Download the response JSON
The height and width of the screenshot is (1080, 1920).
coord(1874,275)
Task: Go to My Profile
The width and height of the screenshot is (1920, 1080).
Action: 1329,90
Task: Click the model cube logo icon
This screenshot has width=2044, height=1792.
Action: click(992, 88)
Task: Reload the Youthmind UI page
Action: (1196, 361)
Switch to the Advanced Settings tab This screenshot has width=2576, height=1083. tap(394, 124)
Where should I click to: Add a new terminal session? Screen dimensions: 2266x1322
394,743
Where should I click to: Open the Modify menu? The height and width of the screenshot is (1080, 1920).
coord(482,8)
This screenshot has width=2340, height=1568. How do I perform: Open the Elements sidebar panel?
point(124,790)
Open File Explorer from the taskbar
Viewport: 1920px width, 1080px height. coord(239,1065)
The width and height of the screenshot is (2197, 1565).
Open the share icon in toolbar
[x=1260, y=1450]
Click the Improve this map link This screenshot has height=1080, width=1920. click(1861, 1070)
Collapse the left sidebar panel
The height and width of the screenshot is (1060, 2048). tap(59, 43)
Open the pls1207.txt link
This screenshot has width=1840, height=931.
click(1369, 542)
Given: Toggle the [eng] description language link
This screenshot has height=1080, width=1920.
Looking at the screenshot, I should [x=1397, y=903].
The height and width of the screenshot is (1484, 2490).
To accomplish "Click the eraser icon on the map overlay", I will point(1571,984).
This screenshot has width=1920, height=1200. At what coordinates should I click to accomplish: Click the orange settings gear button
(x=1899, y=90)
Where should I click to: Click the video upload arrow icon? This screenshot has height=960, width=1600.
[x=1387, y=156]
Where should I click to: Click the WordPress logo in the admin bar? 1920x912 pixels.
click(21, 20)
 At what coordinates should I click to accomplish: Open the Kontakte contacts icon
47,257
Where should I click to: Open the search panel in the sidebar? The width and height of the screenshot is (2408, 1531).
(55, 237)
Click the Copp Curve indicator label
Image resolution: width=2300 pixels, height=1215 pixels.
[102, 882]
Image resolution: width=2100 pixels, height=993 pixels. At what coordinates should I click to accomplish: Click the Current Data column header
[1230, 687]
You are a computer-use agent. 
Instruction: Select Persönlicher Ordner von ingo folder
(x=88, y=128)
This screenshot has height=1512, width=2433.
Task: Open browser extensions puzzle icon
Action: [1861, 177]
***
§ TASK DETAILS
Reproduce, line for line, the material, starting at its first line, and end once the line holding "Task: Click the model cube logo icon" has been output.

§ EXERCISE OUTPUT
Download the response JSON
The height and width of the screenshot is (1080, 1920).
coord(1874,275)
Task: Go to My Profile
The width and height of the screenshot is (1920, 1080).
Action: 1329,90
Task: Click the model cube logo icon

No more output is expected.